### Objective
Continue the article about the Everyword Twitter bot, picking up right after its final sentence.

### Given text
-- BEGIN --

It Took Seven Years To Tweet Every Word In The English Language

It Took Seven Years To Tweet Every Word In The English Language

Early on the morning of 30 November 2007, a newly hatched Twitter account posted its first tweet. It was an odd message — simply the letter “a”.

A half hour later, it was followed by another word, also beginning with a. Thirty minutes later, another. The only logic to the stream was that the words proceeded in alphabetical order. By 4.30am that morning seven years ago, it had reached one of the best “a” words out there:

The account was @Everyword, and its bio said that it was on a mission: “Twittering every word in the English language.” Proceeding in alphabetical order, it promised to deliver a new word every half hour, with mechanical consistency. It wasn’t immediately clear how many words it was going to tweet, but by 2011 the account said it would be done sometime in the next two years.

Last Sunday night at 9.30pm, it finally made its way to the Z’s:

Adam Parrish, the part-programmer, part-poet, part-game designer who created Everyword, now says that the Twitter bot will tweet its final word some time early in the morning on Saturday, June 7. When that tweet comes, it will have delivered 109,229 words.

Even Parrish doesn’t know when exactly that will happen. In a recent interview with The Guardian, he said that he doesn’t “spend much time on it at all” anymore. “The original program took barely any time” either, he added.

Perhaps because he started Everyword as a fun little one-off experiment when he was a student at NYU’s Interactive Telecommunications Program, the account spent a good part of its seven-year life tweeting in relative obscurity. When Gawker’s Adrian Chen first wrote about Everyword back in 2011, he said that the account had gathered 500 followers — that from around 100 in 2010. Since then, the bot’s follower count has snowballed to nearly 100,000.

I wish I could say I was one of Everyword’s early adopters. But I first joined Twitter in 2011 and only started following the account relatively recently. I don’t even remember what it was that clued me in in the first place. Once I started following it, however, it quickly became one of my favourite things I saw pop up in the endless stream of tweets I plunge into most days now.

This is partly because Everyword’s odd, poetic presence on the social network has evolved alongside Twitter itself. When the bot first started tweeting in 2007, Twitter was barely a year old. At that year’s SXSW festival, it broke a record of 60,000 tweets per day. When the company filed for its initial public offering last October, that number was up to 500 million.

-- END --

### Provided data

-- BEGIN --

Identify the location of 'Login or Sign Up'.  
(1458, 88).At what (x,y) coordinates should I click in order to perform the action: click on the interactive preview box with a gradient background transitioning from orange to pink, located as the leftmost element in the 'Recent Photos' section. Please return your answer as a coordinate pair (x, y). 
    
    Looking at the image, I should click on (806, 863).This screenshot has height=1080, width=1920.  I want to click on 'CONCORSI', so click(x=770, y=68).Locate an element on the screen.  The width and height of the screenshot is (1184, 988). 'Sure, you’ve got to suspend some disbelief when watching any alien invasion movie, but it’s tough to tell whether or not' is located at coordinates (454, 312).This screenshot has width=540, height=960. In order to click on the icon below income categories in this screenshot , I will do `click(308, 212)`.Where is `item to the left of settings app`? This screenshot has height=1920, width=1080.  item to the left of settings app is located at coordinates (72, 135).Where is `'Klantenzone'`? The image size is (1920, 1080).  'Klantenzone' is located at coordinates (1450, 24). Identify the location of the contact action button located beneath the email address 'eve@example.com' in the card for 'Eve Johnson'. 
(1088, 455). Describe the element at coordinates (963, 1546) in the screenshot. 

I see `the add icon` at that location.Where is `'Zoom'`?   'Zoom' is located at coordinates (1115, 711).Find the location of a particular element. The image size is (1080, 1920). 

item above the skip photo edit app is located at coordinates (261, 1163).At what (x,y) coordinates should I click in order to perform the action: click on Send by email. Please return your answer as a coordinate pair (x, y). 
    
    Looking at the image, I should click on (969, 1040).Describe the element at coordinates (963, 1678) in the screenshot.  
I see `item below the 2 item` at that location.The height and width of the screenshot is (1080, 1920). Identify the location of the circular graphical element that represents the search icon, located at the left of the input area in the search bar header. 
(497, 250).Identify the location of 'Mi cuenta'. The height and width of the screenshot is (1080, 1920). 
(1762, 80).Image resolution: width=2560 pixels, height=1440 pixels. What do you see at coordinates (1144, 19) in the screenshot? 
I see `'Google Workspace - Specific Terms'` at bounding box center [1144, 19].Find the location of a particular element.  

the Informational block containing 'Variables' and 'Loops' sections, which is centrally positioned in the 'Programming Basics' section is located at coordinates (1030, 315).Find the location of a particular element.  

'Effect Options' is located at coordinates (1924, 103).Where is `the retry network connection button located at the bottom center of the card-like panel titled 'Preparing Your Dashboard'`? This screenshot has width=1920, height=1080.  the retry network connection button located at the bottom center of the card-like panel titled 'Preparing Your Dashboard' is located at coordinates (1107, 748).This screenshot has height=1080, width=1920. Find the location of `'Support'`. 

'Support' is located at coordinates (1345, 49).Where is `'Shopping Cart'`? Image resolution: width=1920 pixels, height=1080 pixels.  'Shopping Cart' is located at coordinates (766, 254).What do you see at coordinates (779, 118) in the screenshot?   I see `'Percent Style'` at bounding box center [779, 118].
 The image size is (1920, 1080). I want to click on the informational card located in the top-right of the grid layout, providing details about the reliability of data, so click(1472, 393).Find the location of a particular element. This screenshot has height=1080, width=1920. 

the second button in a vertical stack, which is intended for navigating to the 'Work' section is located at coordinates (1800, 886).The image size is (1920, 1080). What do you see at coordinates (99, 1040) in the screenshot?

-- END --

### Exercise response
Twitter hasn’t just changed by growing in numbers either. The whole service looks and behaves in a profoundly different way than it did when I first joined, let alone back in its earliest moments in 2007. A recent update, for instance, changed the presentation of a user’s feed from a uniformly ordered list to one that highlights or deemphasises different tweets by adjusting their relative size. Once again, this casts the unceremonious order of Everyword in a new light:

It Took Seven Years To Tweet Every Word In The English Language

(I picked this screenshot because I loved that the word “zeitgest” in particular was blown up in this way)

When Parrish first created Everyword, he was trying to poke fun at the eccentricity of the service itself. As he explained to The Guardian:

In late 2007, Twitter was a new thing. It was an exciting time, but I was a Twitter sceptic. The way I saw it, people were posting meaningless things, totally out of context. I wanted to satirize the brevity of Twitter messages would be to make a bot that would post individual words.

Now he sees the service differently, he concluded. “It’s kind of a magical writing experiment, and it’s amazing that so many people participate.”

And that’s the beauty of this particular Twitter bot: that for seven years it offered up fresh words as if they were writing prompts for all of us eager students. Sometimes, Everyword’s offerings would have a special kind of public resonance, such as when it tweeted the word “niggerhead” in 2011 right as presidential hopeful Rick Perry seemed to be having a hard time understanding why that was an offensive name for his old hunting grounds.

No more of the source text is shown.